DATA LISTING ▸
*** Begin section ***

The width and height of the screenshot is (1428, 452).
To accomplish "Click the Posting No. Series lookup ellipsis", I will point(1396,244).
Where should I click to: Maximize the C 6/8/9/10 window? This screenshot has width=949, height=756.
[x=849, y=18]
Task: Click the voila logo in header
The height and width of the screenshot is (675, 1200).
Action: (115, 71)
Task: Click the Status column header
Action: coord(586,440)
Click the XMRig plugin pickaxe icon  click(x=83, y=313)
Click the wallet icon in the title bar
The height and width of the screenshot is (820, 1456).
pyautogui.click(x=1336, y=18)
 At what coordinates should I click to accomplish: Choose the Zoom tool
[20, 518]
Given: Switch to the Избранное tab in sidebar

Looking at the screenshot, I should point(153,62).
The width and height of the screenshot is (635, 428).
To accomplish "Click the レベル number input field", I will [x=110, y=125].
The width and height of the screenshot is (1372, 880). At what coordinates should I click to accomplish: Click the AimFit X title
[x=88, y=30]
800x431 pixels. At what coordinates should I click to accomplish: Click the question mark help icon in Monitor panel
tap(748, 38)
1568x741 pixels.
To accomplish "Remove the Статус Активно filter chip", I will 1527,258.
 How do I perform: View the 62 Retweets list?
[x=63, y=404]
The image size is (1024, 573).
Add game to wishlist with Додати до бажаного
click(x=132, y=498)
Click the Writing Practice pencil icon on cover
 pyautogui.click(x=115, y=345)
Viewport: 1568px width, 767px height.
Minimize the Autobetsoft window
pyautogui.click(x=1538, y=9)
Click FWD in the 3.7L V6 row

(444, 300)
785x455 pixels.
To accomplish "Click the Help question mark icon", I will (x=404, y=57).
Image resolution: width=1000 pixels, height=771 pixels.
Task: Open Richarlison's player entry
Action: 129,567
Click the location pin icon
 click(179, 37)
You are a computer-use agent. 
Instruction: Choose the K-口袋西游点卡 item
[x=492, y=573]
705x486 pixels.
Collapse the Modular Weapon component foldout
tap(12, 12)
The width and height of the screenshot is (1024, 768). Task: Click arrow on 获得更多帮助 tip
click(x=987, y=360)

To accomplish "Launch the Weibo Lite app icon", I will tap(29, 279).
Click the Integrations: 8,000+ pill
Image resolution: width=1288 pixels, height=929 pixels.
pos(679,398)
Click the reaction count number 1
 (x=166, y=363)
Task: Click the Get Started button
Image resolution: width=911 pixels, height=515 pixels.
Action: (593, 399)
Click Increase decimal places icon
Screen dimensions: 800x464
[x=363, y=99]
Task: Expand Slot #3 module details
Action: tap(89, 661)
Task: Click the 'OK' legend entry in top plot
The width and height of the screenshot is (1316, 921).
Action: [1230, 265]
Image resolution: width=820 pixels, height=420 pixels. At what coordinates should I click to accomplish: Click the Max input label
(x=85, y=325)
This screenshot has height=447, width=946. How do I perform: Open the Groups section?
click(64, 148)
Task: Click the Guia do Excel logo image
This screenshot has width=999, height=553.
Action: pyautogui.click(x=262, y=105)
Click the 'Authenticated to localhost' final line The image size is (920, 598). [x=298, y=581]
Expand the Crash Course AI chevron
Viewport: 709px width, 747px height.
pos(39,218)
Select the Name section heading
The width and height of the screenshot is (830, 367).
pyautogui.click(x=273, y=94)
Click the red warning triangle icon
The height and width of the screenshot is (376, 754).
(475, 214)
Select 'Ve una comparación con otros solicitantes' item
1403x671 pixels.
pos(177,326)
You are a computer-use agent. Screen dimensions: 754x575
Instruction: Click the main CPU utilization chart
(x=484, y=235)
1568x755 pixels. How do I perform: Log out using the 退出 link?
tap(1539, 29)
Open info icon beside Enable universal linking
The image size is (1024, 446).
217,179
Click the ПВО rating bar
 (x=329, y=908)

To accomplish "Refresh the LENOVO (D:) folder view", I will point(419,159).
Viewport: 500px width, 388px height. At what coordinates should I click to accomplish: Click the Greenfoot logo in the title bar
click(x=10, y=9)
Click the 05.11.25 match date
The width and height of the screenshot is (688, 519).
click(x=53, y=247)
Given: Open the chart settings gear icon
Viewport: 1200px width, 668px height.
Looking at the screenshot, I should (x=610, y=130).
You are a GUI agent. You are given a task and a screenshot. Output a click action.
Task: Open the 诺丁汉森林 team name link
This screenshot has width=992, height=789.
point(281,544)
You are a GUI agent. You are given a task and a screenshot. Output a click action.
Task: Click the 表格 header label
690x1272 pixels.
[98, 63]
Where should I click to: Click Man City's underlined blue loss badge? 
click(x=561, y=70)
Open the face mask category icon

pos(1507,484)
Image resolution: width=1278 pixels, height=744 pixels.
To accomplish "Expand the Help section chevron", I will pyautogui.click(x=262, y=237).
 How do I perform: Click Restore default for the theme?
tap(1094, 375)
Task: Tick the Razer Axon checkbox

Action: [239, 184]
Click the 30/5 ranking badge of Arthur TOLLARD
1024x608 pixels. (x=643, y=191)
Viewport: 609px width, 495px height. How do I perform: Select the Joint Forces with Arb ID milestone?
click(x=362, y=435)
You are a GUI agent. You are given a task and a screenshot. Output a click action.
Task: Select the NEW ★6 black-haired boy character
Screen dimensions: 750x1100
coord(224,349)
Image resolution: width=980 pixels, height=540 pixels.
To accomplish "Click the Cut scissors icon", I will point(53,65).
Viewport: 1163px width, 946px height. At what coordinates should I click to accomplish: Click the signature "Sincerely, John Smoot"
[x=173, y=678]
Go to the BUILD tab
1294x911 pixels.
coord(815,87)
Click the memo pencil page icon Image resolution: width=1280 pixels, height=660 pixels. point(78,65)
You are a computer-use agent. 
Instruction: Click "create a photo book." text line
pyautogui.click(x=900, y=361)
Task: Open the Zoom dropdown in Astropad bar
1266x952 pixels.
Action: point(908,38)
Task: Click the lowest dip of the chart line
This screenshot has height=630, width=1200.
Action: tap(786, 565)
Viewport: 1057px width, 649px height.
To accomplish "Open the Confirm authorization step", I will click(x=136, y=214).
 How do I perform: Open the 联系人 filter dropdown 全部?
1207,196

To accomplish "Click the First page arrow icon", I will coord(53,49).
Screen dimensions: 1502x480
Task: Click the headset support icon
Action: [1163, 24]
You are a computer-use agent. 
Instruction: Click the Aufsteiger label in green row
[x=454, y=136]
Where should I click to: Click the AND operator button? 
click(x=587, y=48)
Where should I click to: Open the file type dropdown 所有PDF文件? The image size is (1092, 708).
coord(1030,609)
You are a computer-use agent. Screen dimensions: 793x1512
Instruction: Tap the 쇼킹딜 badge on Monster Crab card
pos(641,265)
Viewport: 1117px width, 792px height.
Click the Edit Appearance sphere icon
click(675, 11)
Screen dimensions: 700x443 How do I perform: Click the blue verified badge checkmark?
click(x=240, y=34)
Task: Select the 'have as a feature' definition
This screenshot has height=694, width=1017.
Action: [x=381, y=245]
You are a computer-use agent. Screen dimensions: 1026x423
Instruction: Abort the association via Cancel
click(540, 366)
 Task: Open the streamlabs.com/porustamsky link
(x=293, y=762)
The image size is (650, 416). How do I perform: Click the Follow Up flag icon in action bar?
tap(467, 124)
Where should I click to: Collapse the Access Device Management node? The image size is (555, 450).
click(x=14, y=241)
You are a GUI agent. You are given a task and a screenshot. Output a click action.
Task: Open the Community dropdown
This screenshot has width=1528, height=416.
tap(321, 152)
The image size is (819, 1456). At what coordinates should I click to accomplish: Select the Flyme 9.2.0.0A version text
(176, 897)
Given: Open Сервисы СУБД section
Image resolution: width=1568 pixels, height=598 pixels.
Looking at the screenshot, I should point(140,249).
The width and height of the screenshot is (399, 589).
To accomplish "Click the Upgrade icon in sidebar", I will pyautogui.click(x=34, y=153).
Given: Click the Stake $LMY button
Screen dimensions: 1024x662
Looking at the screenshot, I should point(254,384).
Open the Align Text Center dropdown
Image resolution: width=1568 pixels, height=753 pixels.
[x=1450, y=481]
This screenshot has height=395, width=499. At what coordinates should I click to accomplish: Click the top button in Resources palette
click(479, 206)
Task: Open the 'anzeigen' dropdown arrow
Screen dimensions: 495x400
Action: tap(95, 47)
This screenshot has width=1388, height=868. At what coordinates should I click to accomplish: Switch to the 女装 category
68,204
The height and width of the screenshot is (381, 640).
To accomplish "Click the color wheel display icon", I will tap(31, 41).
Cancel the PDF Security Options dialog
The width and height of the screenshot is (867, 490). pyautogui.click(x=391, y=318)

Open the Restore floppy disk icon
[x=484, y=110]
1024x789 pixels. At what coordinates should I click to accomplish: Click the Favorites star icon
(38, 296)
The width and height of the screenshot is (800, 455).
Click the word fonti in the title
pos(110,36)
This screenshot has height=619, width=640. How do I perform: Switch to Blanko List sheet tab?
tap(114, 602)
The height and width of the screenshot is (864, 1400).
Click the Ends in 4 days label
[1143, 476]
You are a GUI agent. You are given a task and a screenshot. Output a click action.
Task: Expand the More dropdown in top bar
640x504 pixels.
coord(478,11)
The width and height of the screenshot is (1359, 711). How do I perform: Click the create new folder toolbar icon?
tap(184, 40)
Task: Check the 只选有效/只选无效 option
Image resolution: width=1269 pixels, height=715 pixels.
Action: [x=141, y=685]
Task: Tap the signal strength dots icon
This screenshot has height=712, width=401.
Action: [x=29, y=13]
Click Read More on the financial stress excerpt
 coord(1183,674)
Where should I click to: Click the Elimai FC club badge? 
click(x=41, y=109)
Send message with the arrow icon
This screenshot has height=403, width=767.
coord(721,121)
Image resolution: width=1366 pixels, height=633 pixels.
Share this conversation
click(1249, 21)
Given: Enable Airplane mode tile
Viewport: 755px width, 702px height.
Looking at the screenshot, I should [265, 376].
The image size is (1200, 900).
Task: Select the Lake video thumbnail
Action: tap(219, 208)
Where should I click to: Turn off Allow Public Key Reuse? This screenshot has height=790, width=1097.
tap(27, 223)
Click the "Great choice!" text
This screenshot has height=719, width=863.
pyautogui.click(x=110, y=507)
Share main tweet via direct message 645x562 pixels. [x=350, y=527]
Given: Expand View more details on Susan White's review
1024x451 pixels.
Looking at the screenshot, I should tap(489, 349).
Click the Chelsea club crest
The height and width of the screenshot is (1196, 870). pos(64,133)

*** End section ***

Although the records may continue, retype only the lines from the first one through the one containing "785x455 pixels.", exactly as they appear.

The width and height of the screenshot is (1428, 452).
To accomplish "Click the Posting No. Series lookup ellipsis", I will point(1396,244).
Where should I click to: Maximize the C 6/8/9/10 window? This screenshot has width=949, height=756.
[x=849, y=18]
Task: Click the voila logo in header
The height and width of the screenshot is (675, 1200).
Action: (115, 71)
Task: Click the Status column header
Action: coord(586,440)
Click the XMRig plugin pickaxe icon  click(x=83, y=313)
Click the wallet icon in the title bar
The height and width of the screenshot is (820, 1456).
pyautogui.click(x=1336, y=18)
 At what coordinates should I click to accomplish: Choose the Zoom tool
[20, 518]
Given: Switch to the Избранное tab in sidebar

Looking at the screenshot, I should point(153,62).
The width and height of the screenshot is (635, 428).
To accomplish "Click the レベル number input field", I will [x=110, y=125].
The width and height of the screenshot is (1372, 880). At what coordinates should I click to accomplish: Click the AimFit X title
[x=88, y=30]
800x431 pixels. At what coordinates should I click to accomplish: Click the question mark help icon in Monitor panel
tap(748, 38)
1568x741 pixels.
To accomplish "Remove the Статус Активно filter chip", I will 1527,258.
 How do I perform: View the 62 Retweets list?
[x=63, y=404]
The image size is (1024, 573).
Add game to wishlist with Додати до бажаного
click(x=132, y=498)
Click the Writing Practice pencil icon on cover
 pyautogui.click(x=115, y=345)
Viewport: 1568px width, 767px height.
Minimize the Autobetsoft window
pyautogui.click(x=1538, y=9)
Click FWD in the 3.7L V6 row

(444, 300)
785x455 pixels.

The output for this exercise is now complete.